Aim of the exercise
Write out, word for word, the part of the suit fitting guide below that runs from "None of those" to "need to know.".

Selected text
* Start *
A made-to-measure suit appointment is part fitting, part conversation. The fitting itself takes about twenty to thirty minutes, but the result lives in your closet for the next decade. Coming prepared makes the entire process smoother, faster, and more accurate. This guide walks you through exactly what to bring, what to wear, what measurements your tailor will take, and the style questions to answer in advance so you walk out with a suit that genuinely fits the way you live and work.
TLDR: Wear or bring fitted clothing, dress shoes, and the same style of dress shirt you plan to wear with the suit. Expect fifteen or more measurements covering jacket, trousers, and posture. Know your event date, budget range, and intended use before you arrive. Read on for the full prep checklist that gets you a better fit the first time.
Why Preparation Matters
A made-to-measure suit is built around your body, your posture, and your life. The fitting is where all of that information gets captured. The more accurate that information is, the better your suit fits the first time around.
Most men who walk in unprepared do one of three things. They forget which shoes they will wear with the suit, so the trouser break is off. They wear the wrong shirt, so the sleeve length is wrong. Or they have not thought about what the suit is actually for, so they make styling choices they regret two months later.
None of those are dealbreakers. We work around them constantly. But coming prepared means fewer revisions, faster turnaround, and a better final product. Here is everything you need to know.
What to Wear to the Appointment
Your tailor needs to see and measure your body as it will actually wear the suit.
A fitted dress shirt. Wear the same style of dress shirt you plan to pair with the suit. If you wear French cuffs, wear French cuffs. If you wear button-downs, wear a button-down. Jacket sleeve length is measured to show about a half-inch of shirt cuff, so the cuff style and size matter.
Dress shoes you actually wear. Trouser length is measured to your shoe. A pair of sneakers throws off the break by two inches or more. If you have a specific pair of dress shoes you will wear with this suit, bring them. If not, wear a representative dress shoe.
A belt if you wear one. Trousers are measured at the natural waist, but if you wear them at the hip with a belt, your tailor needs to know.
Fitted, not loose, base layers. Skip the heavy sweater or the oversized t-shirt. A close-fitting undershirt or just the dress shirt gives the most accurate measurements.
* End *
Items
* Start *
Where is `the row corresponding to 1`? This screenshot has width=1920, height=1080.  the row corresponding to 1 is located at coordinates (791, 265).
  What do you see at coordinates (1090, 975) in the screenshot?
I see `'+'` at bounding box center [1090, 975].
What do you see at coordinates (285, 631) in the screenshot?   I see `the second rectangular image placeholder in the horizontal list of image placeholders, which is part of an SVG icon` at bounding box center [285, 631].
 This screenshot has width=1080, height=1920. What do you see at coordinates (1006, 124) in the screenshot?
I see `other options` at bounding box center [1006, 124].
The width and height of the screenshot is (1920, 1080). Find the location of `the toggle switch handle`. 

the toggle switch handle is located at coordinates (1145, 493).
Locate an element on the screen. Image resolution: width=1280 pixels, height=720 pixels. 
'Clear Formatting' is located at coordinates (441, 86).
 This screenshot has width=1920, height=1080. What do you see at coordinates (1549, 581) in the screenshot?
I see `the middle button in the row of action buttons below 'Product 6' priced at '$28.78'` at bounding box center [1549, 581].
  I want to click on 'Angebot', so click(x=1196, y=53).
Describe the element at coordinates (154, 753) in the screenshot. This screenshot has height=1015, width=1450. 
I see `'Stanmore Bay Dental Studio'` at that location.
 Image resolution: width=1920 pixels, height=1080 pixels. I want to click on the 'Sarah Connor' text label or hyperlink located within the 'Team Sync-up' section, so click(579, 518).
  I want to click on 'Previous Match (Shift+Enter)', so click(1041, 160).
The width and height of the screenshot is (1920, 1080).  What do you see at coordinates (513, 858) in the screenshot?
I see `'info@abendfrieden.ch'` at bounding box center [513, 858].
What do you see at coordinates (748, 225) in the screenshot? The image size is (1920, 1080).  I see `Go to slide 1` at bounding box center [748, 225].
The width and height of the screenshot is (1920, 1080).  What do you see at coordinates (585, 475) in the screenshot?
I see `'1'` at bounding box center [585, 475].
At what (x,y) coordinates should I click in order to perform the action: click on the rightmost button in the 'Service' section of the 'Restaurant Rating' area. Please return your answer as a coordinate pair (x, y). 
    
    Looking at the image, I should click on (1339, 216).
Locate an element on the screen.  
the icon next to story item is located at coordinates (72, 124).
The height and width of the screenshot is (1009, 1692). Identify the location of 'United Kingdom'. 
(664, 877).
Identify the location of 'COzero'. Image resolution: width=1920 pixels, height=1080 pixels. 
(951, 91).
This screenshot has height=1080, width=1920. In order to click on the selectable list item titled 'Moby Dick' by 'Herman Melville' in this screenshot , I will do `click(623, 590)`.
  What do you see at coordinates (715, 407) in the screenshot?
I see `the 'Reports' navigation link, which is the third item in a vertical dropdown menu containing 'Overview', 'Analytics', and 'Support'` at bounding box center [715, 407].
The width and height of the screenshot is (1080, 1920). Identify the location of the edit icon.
* End *
Output below
None of those are dealbreakers. We work around them constantly. But coming prepared means fewer revisions, faster turnaround, and a better final product. Here is everything you need to know.